→ **Task requirements**
In the essay below about supporting small businesses, shorten the paragraph beginning "Now I didn’t know what I was truly missing" to two sentences that keep its main facts.

→ **Page excerpt**
• • • • •

The business of the heart

Photo by Jamie Davies on Unsplash

A coronavirus Christmas is around the corner and by now, you must have heard a lot of talk about supporting small businesses during this pandemic. The need for them. But what about the want for it? Why should you start to make a switch, even post COVID?

First, allow me to introduce a pressing matter of the highest professional importance with exponential statistical figures… my hair.

Growing up, my hair has definitely taken me to a lot of places. Whether it was to get my eyebrows shaped or fringe trimmed – the process of hair removal has sure been pricey. Yet, I found that there was rarely a moment of self-affirmation afterwards. Salon after salon, I was never really satisfied.

Now I didn’t know what I was truly missing, until one fateful day where my scarily hairy expedition brought me to a charming little corner street in South London. There proudly stood ‘KR Hair Studio’- a salon enchantingly hidden away from the main high street, with its huge windows inviting you to look into the joy and warmth found inside. It was unlike any other salon I had ever been to, not because of its size or interior design, but quite simply because of the people.

For the first time, my hair was carefully cut with time and precision by Tina the hairdresser, who gave me the one piece of advice that was never handed down to me by bigger salon chains… to have my hair cut straight instead of in layers.

• • • • •

→ **Extracted information**
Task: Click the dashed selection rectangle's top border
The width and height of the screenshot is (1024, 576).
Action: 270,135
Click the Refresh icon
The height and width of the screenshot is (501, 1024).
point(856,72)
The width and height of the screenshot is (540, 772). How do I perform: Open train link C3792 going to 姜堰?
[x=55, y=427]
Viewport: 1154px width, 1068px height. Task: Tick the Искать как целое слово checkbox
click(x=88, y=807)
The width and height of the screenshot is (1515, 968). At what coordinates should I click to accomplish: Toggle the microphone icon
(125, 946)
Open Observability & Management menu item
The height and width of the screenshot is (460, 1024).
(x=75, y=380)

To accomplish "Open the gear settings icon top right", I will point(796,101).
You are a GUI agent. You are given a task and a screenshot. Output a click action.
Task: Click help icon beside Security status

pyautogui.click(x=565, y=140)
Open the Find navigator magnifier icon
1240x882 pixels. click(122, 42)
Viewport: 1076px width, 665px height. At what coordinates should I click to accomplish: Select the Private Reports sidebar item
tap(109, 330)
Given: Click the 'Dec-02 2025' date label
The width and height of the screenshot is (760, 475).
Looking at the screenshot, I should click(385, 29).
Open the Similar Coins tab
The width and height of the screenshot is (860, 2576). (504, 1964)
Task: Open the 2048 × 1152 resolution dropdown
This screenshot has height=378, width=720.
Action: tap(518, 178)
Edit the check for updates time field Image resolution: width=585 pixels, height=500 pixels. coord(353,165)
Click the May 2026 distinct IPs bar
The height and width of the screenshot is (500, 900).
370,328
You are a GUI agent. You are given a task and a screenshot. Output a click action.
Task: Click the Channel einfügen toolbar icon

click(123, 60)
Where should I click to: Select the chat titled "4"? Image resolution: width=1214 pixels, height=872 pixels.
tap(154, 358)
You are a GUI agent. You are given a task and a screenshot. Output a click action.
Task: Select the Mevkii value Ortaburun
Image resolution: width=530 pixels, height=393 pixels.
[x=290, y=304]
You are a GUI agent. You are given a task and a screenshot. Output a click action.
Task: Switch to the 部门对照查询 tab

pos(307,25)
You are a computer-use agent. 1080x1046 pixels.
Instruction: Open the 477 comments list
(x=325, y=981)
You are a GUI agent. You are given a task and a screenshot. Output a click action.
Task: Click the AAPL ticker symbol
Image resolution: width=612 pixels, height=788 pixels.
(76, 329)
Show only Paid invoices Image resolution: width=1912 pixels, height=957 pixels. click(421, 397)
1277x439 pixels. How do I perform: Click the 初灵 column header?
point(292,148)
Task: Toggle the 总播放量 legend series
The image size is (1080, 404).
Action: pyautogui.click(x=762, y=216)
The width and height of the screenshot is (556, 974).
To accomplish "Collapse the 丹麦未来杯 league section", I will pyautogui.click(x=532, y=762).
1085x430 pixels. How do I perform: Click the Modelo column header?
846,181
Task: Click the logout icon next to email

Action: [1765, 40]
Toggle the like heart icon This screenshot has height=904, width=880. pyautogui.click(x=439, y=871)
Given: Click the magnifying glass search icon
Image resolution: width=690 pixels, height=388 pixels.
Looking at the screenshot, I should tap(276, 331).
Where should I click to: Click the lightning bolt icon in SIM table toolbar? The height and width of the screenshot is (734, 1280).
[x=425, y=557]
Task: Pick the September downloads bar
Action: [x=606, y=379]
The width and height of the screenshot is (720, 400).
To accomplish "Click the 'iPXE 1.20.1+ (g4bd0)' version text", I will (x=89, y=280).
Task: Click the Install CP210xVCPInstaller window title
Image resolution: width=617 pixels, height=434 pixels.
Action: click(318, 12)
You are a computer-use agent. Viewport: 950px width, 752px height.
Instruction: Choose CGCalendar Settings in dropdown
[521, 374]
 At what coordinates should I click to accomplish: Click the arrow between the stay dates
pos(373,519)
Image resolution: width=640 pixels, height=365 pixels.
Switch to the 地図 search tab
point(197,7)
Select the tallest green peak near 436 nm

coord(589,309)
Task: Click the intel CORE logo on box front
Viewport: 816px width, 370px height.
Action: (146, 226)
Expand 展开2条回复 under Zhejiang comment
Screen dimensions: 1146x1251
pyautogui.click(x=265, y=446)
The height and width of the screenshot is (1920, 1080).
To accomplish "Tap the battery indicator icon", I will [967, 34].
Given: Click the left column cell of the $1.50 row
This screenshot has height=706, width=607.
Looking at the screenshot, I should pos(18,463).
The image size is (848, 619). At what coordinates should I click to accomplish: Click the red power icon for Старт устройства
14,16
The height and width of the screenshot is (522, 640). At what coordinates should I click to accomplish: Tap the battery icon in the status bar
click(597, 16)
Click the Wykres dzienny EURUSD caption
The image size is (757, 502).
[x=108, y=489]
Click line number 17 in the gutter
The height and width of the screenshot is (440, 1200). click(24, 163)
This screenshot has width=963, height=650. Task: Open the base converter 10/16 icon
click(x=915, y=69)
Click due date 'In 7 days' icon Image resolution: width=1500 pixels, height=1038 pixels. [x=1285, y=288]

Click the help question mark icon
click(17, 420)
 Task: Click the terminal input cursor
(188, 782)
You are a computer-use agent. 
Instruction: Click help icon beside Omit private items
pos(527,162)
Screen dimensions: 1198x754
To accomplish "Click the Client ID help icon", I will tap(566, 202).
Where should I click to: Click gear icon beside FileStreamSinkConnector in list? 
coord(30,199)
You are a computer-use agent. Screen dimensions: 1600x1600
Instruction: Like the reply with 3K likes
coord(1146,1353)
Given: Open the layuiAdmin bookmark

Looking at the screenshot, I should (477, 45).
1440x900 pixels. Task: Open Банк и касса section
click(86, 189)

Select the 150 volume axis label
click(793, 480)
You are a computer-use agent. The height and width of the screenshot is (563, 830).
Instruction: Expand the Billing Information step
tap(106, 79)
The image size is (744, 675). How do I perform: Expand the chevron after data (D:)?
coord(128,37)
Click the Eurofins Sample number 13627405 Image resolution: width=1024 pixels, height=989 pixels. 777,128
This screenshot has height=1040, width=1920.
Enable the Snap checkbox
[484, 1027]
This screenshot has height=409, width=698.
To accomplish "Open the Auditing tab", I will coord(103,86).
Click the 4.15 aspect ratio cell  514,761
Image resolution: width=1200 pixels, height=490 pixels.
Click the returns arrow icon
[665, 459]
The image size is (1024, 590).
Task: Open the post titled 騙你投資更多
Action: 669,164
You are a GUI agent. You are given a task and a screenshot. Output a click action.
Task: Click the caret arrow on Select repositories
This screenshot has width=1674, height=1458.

• • • • •

→ **Answer to the exercise**
The writer's search eventually led to KR Hair Studio, a salon on a small corner street in South London, tucked away from the main high street, with large windows showing the warmth inside. What made it unlike any other salon the writer had visited was not its size or interior design but its people.